The hypercalcemic Walker carcinosarcoma 256 of the rat causes an increase in serum 1,25-dihydroxyvitamin D3

We have studied vitamin D metabolism in rats with the transplantable hypercalcemic Walker carcinosarcoma 256, which is a well characterized animal model for humoral hypercalcemia of malignancy. 25-Hydroxyvitamin D3 (25(OH)D3) and 1,25-dihydroxyvitamin D3 (1,25(OH)2D3) concentrations were determined in blood samples obtained from parathyroidectomized (PTX) female rats at different time intervals after intramuscular tumor cell inoculation. We observed a dramatic increase in serum 1,25(OH)2D3 (280 +/- 184 vs. 98 +/- 31 pmol/l) 6 days after tumor cell injection and 4 days after the initial rise of serum calcium, whereas 25(OH)D3 tended to decrease.

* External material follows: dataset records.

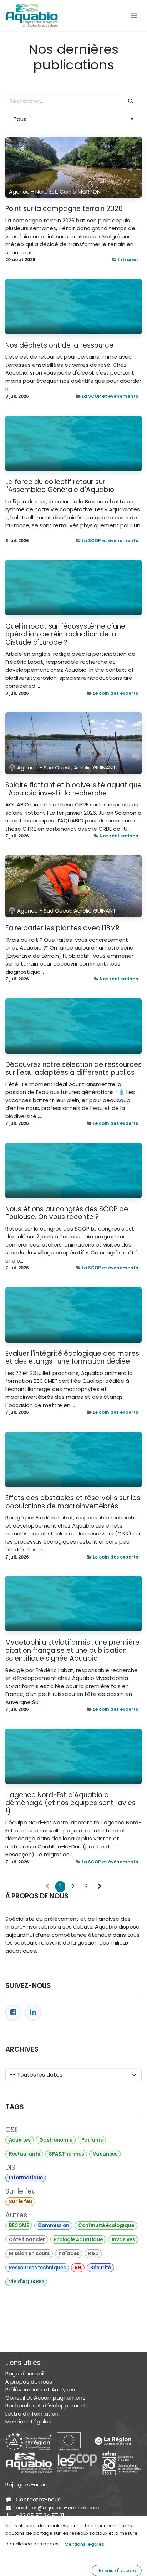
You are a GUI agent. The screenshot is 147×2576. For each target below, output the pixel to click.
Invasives (123, 2239)
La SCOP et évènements (110, 396)
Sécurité (100, 2267)
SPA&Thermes (66, 2154)
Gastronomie (55, 2140)
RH (78, 2267)
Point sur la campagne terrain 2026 (64, 209)
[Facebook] (13, 2013)
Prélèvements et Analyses (40, 2389)
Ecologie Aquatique (78, 2239)
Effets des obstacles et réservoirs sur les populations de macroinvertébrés (72, 1502)
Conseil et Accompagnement (45, 2397)
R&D (93, 2253)
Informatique (26, 2177)
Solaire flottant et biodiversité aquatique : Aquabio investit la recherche (73, 789)
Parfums (92, 2140)
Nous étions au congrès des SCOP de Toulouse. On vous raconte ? (66, 1213)
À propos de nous (28, 2381)
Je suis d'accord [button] (116, 2570)
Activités (19, 2140)
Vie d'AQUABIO (26, 2281)
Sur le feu (20, 2201)
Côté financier (27, 2239)
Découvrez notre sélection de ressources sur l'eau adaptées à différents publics (73, 1069)
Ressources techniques (37, 2267)
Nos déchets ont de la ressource (59, 346)
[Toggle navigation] (134, 15)
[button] (73, 119)
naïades (69, 2253)
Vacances (105, 2154)
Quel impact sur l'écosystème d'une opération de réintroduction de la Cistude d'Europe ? (65, 635)
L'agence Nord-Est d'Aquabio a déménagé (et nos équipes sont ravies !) (70, 1803)
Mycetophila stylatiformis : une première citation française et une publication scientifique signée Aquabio (72, 1651)
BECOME (19, 2225)
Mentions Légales (28, 2421)
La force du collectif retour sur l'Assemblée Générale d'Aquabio (59, 486)
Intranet (128, 259)
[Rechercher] (131, 101)
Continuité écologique (106, 2225)
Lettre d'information (32, 2413)
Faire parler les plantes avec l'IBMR (62, 928)
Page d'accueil (24, 2373)
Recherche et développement (45, 2405)
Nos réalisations (119, 836)
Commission (53, 2225)
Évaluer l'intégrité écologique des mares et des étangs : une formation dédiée (72, 1358)
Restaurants (24, 2154)
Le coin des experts (115, 693)
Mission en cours (29, 2253)
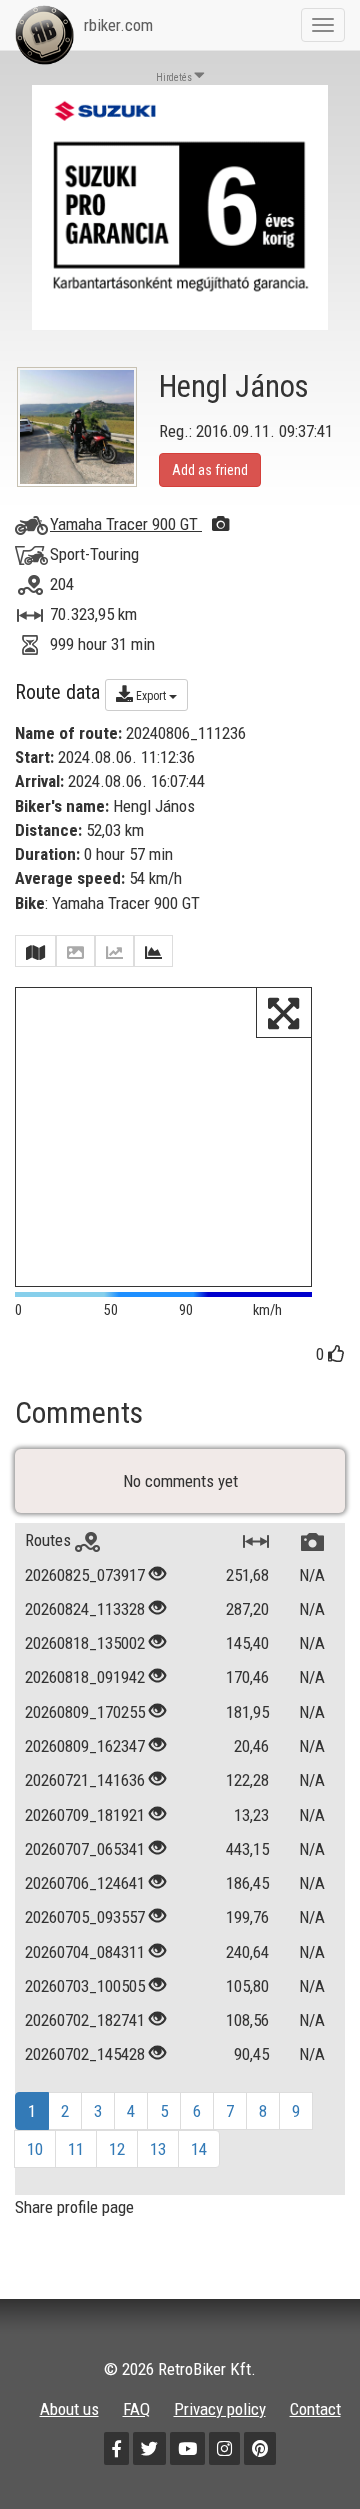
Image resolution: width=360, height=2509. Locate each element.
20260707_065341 (85, 1849)
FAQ (136, 2409)
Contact (315, 2409)
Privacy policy (220, 2409)
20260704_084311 (85, 1952)
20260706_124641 (85, 1883)
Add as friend (210, 470)
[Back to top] (302, 2451)
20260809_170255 (85, 1712)
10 (35, 2149)
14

In a separate control experiment we compared this to the effect of exogenous parathyroid hormone in PTX rats and found similar results. In contrast, rats exhibited no change in vitamin D metabolite blood concentration after inoculation of the normocalcemic Yoshida sarcoma, which obviously does not interfere with vitamin D metabolism. We conclude that the humoral bone-resorbing agent produced by the Walker tumor cells causes elevation of serum 1,25(OH)2D3 concentration by this fulfilling an additional criterion of PTH-like activity.